Udupi International Airport or Padubidri International Airport is a proposed International greenfield airport, which will serve the district of Udupi in Karnataka, India. It will serve as an alternative international airport to existing Mangalore International Airport.

==History==
The proposed Padubidri airport in Udupi district, Karnataka, had a history rooted in a long-standing, revived proposal to build a new international airport near Padubidri and Nandikoor, primarily driven by the need to expand airport infrastructure in coastal Karnataka. Initial efforts to build an airport were abandoned in the past due to political opposition and local concerns, with land originally considered for the airport being redistributed.
But,In October 2025 there was momentum to build new airport between Padubidri and Yermal village. It is decided as Mangalore Airport which is just 45 km away needs another airport as the airport even though having international flight status cannot handle large wide-body aircraft due to table top-runway and cannot be expanded further. This will help people of Udupi city and Udupi district.
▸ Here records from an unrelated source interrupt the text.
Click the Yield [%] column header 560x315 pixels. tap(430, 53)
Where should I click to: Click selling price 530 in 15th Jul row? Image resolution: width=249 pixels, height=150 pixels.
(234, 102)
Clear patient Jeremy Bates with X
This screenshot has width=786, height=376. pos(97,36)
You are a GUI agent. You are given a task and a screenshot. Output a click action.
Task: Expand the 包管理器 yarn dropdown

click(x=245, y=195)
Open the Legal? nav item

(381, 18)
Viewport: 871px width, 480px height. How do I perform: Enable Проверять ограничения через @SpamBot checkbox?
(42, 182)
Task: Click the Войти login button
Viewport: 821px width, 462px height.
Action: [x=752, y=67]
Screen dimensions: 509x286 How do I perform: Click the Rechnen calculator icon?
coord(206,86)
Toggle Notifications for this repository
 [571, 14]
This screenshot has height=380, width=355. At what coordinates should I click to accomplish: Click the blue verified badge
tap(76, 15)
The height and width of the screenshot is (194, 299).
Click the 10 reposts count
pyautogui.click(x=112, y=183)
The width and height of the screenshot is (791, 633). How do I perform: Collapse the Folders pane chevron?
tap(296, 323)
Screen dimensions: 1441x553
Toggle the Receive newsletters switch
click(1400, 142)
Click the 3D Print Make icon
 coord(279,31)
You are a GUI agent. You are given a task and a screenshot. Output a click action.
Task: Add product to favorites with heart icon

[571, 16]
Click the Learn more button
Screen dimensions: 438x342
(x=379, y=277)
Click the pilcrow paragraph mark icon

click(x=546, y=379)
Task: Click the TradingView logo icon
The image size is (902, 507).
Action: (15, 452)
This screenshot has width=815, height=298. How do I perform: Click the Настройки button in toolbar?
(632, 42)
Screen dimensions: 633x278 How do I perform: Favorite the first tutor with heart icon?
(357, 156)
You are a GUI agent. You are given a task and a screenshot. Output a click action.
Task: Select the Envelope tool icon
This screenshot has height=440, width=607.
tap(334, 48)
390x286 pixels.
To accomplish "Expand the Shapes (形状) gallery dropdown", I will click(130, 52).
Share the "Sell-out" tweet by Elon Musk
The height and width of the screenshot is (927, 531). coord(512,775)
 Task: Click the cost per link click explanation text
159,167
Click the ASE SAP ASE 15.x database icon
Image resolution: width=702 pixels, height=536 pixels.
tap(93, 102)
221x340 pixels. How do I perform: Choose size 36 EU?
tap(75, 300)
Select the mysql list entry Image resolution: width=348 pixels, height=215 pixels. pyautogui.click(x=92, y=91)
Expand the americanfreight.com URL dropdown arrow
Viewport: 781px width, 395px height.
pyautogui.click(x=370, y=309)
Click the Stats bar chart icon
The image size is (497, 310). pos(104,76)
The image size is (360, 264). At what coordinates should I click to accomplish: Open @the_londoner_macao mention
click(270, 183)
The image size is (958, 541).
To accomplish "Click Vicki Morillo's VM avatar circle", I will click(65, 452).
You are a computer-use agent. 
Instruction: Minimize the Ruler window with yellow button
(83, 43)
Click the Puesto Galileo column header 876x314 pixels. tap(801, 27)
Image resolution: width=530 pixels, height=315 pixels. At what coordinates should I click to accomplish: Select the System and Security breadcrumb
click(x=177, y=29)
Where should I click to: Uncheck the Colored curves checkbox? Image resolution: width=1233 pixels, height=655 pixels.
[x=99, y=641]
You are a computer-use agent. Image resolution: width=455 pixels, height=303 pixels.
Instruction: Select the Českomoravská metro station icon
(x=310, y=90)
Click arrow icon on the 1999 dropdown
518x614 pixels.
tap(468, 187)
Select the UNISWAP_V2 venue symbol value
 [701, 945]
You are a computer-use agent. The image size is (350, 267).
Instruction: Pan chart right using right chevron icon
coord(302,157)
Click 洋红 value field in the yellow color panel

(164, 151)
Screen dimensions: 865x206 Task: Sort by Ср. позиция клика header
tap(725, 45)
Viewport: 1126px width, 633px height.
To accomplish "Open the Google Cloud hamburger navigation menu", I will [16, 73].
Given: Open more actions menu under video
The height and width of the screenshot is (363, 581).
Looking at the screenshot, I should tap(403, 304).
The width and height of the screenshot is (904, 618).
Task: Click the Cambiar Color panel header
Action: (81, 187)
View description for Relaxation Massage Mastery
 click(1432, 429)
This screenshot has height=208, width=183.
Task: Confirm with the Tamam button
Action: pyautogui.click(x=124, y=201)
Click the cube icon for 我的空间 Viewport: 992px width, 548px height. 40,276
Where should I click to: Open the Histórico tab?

In February 2026,MP of Udupi-Chikmagalur Kota Srinivas Poojary along with local MLA of Kapu Assembly constituency Gurme Suresh Shetty met Ministry of Civil Aviation (India) Kinjarapu Ram Mohan Naidu and the ministry expressed readiness to support the project, subject to cooperation from the Karnataka government.

==Location==
This airport will be 25 km from Udupi and 35 km Mangalore.Due to its proximity to NH-66 it will be easy for people from Mangalore and Udupi district (Like Udupi,Karkala, Byndoor and Kundapura town) to take flights.This is also very near to NITK.

Nearest railway station for this airport will be Padubidri railway station which is in Konkan Railway zone.